Ora, não nos convida a razão a supor em Deus uma fecundidade análoga, mas superior? Se tantos seres têm o poder de produzir por fora um ser semelhante a si mesmos, por que o Infinito não teria o poder de gerar o seu semelhante, igual a si próprio? E se a alma tem o poder de produzir, com o seu pensamento, uma imagem de si mesma, e verdadeiramente distinta de si mesma; se produz, com a sua vontade, o amor de uma e de outra; se esse pensamento e essa vontade, unidos ao princípio de que dimanam, têm entre si uma distinção real, por que, quando se trata do Infinito, essa distinção e essa relação não atingiriam o mais alto grau que se possa conceber, isto é, a personalidade mesma? Pouco importa que o mistério dessa fecundidade nos escape, contanto que a nossa razão o conceba e nos incline a aceitá-lo.

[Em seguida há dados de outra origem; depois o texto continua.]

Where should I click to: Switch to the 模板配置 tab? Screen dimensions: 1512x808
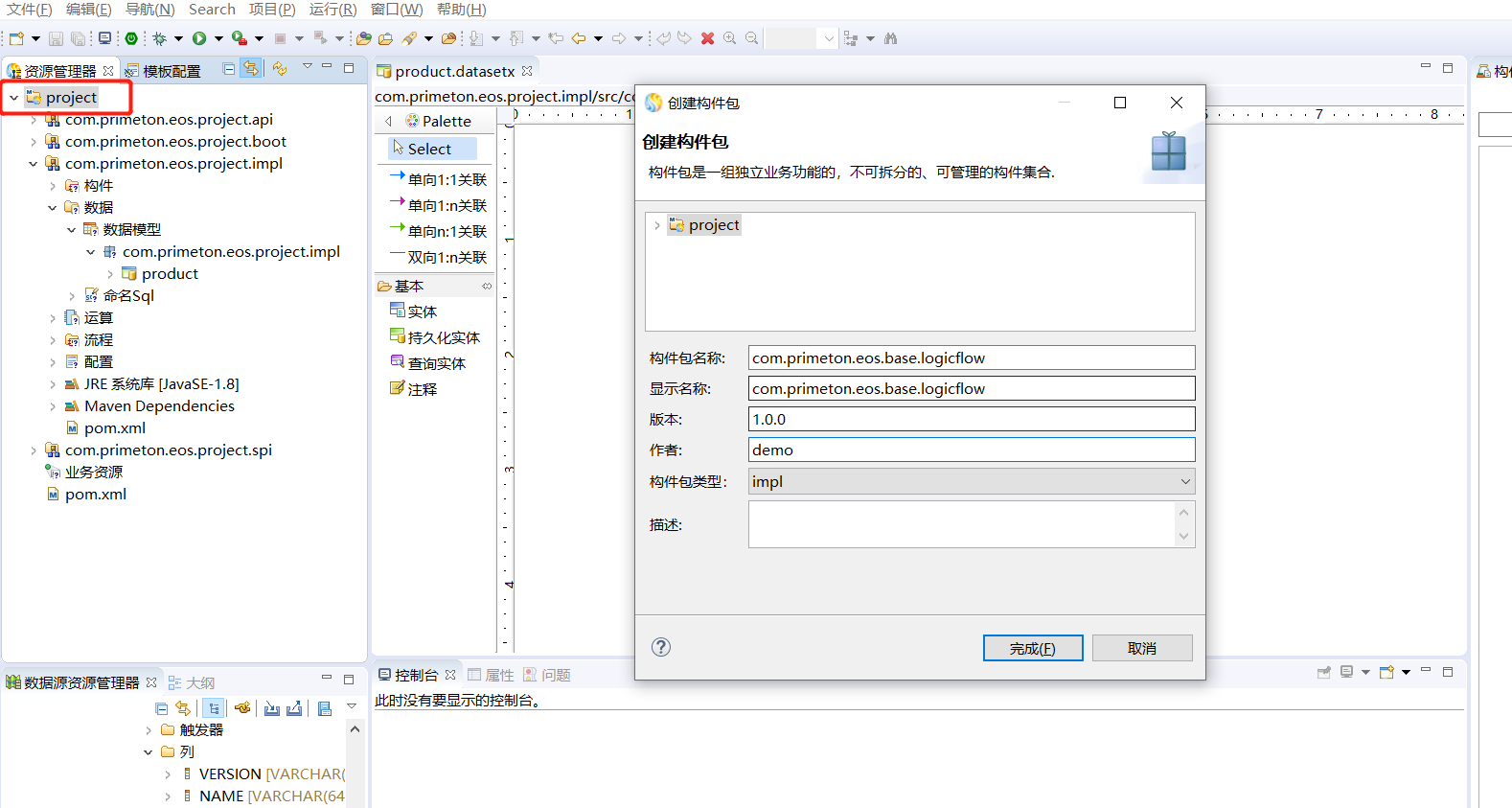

Não só a razão nos fornece essa indução; mas cultivada pela fé e sob a inspiração do gênio, chega a dar-nos uma idéia desta fecundidade, mostrando a Trindade católica.
Com efeito, Deus é ativo; por conseguinte, pode produzir. Mas Deus é necessariamente ativo, portanto produz necessariamente alguma coisa. É infinitamente ativo, pois o que ele produz é necessariamente infinito. Ora, não há nada necessário e infinito, senão Deus: por conseguinte, o que Deus produz necessária, infinitamente, é uma operação ad intra. Mas todas as suas operações ad intra são eternas, necessárias, infinitas: portanto, essas produções de Deus serão eternas, necessárias, infinitas e terão por termo a mesma essência divina. Ora, a essência divina é única, infinita, individual: logo, o termo da produção será único, infinito, individual e, por conseguinte, idêntico a Deus.
Mas quantas produções ad intra se devem admitir em Deus? A razão nos ensina que se podem admitir duas, e somente duas. Com efeito, o amor é posterior ao conhecimento, e o conhecimento posterior à atividade, pois o exercício supõe a faculdade.
Baseando-se neste princípio, a razão admite que Deus se conhece tal qual é; mas é infinito: portanto conhece a si mesmo de modo infinito, e este conhecimento infinito, perfeito, é em tudo igual a Deus, do qual contudo fica distinto, assim como o nosso pensamento fica distinto da nossa alma: ora, este conhecimento é o Verbo ou o Filho. Em seguida, Deus conhecendo-se tal qual é, como o soberano bem, não pode deixar de amar-se, e ama-se em proporção das suas perfeições, isto é, infinitamente. Mas o amor pressupõe o objeto amante e o objeto amado: estes dois termos são iguais, infinitos, distintos. Por conseguinte, o termo do amor de Deus é necessário, infinito, perfeito e distinto, e também idêntico à essência divina: é o Espírito Santo, amor do Pai e do Filho. E como o amor supõe o conhecimento, Deus ama pelo Verbo: pois o Espírito Santo procede do Pai e do Filho, como de um mesmo princípio. É assim que a razão concebe duas operações de Deus ad intra, e elevando-se à mais alta perfeição, que é o ser e a personalidade, consegue ter certa idéia do Verbo e do Espírito Santo, os quais formam com o Pai a santa e augusta Trindade.
Mons. Cauly. Curso de Instrução Religiosa. Apologética Cristã, Tomo IV.